CRM’in sağladığı faydaların bazıları;
- Müşteriyi edinmek % 16 – % 27 (sadece Tüketiciler)
- Müşteri elde tutmak % 47
- Rekabet açısından çok önemli (kritik başarı faktörü) % 60
- Müşteri başına karlılığı artırdı % 73
- Müşteri başına satışı artırdı % 57
- Müşteri sayısını artırdı % 46
Kaynak: Knowledge Systems & Research / Andersen çalışması
CRM’in 2001 yılı şirket bütçelerindeki kesintiden muaf tutulacağı yönündeki tahminine rağmen sonuç böyle olmadı. CRM ekonomik durgunluktan etkilendi. Kurum müşterilerinin CRM girişimlerini erteleme, yeniden ölçekleme ve iptal etme nedenlerinden dolayı CRM yazılımı yapan ve uzman danışmanlık hizmeti veren firmalar gelirlerin azaldığını ve işten çıkarmaları ilan ettiler.

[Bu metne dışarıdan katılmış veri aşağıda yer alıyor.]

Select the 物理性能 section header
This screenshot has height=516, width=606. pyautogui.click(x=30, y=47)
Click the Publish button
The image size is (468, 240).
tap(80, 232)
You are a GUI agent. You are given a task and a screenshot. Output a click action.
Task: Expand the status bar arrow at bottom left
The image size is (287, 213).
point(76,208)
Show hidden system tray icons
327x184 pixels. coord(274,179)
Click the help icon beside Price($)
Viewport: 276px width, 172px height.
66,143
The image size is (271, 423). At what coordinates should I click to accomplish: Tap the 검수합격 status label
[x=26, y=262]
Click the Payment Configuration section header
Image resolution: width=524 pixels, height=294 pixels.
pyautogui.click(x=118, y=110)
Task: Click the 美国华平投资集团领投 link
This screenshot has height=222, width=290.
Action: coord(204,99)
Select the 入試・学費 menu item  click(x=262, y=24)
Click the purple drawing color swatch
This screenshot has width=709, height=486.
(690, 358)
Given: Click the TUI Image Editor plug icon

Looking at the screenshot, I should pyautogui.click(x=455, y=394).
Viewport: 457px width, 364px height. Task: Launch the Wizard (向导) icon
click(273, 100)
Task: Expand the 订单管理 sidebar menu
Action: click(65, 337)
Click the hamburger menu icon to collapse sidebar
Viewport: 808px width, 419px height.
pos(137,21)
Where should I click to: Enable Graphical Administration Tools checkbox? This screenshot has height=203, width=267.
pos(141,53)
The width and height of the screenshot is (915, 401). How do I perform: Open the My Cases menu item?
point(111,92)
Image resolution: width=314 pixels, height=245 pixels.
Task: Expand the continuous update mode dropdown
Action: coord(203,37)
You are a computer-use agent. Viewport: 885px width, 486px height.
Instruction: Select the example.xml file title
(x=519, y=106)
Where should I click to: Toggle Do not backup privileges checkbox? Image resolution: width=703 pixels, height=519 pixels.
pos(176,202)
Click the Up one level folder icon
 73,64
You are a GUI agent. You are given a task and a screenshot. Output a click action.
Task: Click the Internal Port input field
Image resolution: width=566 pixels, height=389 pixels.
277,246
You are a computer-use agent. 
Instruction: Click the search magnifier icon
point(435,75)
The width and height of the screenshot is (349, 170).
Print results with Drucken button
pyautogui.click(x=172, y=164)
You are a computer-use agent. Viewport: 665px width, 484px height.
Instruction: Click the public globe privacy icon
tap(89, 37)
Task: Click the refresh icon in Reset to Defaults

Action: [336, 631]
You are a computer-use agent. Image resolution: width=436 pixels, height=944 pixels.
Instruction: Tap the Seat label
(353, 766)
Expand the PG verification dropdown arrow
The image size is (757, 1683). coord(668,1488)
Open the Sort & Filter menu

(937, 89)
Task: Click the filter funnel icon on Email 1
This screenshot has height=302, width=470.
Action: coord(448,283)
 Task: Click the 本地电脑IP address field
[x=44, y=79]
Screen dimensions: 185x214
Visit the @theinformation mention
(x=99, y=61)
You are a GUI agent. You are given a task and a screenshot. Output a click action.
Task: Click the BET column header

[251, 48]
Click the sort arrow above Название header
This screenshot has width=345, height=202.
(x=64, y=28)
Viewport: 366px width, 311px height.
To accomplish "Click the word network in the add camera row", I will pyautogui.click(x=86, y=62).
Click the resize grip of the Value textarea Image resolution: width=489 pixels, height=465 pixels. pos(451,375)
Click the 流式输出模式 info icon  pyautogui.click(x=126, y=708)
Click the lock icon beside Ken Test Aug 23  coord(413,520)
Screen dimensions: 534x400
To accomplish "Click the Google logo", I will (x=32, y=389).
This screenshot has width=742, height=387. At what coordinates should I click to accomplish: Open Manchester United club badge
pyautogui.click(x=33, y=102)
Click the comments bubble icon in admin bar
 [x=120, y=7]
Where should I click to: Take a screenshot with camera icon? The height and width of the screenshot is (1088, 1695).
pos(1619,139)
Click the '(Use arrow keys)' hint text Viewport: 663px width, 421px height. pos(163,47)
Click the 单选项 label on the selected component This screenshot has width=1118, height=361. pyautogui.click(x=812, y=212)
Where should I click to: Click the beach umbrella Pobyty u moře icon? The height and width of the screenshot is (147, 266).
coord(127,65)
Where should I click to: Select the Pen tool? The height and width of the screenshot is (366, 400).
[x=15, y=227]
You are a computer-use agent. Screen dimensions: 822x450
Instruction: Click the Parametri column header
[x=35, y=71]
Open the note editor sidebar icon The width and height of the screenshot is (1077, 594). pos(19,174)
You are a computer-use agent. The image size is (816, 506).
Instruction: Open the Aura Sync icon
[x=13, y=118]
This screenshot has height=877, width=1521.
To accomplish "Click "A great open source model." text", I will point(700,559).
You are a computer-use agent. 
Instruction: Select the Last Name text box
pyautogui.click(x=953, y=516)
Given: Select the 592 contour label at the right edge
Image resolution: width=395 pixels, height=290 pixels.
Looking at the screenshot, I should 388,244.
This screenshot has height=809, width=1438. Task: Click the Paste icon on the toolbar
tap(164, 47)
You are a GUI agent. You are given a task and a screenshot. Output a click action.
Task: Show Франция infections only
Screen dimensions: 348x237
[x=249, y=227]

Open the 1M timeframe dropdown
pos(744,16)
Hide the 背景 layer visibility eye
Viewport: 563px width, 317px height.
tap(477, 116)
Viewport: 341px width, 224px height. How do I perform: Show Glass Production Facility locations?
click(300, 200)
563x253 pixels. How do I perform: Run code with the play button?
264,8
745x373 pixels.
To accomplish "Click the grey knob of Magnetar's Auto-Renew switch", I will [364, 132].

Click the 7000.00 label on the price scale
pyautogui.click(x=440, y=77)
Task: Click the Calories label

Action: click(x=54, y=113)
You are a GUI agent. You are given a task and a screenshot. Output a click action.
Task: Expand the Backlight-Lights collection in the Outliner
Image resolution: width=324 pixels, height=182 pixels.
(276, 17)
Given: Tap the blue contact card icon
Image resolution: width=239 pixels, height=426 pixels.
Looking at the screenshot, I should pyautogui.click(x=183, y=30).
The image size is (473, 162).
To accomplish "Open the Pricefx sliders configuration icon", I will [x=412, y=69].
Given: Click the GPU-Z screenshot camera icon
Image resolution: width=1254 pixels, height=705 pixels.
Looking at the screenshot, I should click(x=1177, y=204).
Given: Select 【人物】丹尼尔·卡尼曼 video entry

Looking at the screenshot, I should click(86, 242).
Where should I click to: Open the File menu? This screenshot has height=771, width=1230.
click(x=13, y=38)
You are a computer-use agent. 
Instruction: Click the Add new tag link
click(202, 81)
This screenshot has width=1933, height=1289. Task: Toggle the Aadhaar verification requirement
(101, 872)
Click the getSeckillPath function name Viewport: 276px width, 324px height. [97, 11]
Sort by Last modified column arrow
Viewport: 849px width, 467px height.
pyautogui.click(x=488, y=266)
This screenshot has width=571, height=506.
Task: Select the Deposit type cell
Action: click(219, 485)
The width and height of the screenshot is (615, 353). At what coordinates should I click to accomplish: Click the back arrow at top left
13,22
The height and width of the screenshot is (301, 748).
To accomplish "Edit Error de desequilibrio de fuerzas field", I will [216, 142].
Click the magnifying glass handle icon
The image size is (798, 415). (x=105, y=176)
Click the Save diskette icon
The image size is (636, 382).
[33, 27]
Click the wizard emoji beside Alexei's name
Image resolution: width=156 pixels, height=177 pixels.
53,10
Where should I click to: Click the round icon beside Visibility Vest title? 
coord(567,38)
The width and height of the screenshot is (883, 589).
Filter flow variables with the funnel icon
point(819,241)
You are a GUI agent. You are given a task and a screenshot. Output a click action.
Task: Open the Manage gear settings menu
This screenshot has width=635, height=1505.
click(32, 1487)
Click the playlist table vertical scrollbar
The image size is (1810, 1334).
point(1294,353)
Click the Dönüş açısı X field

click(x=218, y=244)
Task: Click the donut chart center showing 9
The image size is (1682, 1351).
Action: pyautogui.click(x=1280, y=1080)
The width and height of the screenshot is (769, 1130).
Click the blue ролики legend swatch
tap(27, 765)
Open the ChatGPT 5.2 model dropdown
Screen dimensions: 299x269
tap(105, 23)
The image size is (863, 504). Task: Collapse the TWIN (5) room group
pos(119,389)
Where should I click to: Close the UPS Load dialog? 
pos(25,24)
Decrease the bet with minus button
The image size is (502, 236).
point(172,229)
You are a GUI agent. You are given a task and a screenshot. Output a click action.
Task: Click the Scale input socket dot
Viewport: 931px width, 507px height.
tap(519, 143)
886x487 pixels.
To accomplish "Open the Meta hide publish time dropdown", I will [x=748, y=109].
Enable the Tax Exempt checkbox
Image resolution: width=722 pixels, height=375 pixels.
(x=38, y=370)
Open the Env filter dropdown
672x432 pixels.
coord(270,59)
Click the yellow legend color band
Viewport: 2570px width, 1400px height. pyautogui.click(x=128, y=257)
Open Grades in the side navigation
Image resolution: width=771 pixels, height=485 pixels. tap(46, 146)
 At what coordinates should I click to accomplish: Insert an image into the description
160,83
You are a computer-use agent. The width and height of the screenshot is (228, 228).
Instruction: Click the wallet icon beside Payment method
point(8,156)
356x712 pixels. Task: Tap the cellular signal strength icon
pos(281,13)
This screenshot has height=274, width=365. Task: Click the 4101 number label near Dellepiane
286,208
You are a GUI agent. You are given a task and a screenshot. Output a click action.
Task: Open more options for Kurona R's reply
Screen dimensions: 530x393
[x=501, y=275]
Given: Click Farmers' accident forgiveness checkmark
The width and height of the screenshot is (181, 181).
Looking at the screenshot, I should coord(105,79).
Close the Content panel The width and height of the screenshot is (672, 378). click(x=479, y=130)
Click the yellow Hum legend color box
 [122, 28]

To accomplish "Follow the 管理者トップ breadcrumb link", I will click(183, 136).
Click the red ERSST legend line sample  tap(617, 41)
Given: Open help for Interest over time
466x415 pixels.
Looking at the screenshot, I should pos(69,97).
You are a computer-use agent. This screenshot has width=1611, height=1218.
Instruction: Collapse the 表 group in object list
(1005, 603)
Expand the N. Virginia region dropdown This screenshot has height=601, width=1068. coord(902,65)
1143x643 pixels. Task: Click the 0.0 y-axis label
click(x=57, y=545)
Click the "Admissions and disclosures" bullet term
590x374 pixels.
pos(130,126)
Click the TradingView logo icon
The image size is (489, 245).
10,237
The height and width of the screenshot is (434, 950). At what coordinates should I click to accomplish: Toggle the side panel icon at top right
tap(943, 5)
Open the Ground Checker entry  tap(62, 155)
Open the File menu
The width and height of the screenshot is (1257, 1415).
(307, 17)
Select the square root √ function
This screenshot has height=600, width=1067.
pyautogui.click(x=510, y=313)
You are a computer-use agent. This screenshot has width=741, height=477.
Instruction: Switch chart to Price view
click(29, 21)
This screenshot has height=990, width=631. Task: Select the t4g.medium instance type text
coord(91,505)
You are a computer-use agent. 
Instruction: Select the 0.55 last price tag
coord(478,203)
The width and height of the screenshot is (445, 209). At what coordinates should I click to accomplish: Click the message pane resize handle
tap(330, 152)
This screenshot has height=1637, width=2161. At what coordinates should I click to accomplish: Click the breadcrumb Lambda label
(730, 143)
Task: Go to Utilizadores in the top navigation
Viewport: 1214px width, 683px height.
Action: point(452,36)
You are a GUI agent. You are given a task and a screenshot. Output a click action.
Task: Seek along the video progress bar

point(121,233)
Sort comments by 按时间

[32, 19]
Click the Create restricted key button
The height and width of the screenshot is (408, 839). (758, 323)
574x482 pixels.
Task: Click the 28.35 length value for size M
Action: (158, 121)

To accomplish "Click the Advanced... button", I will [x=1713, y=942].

Bilgi İşlem Yöneticileri patronlarından CRM’deki uzun vadeli yatırımların kısa dönemdeki sonuçlarını göstermeleri konusunda büyük baskı hissetmekteler. ” (Arthur O’Connor, 27.09.2001, www.clickz.com) Bu satırları yazarken aklıma nedense CRM projelerindeki başarısızlık oranlarının yüksekliği konusunda yazdıklarım geldi.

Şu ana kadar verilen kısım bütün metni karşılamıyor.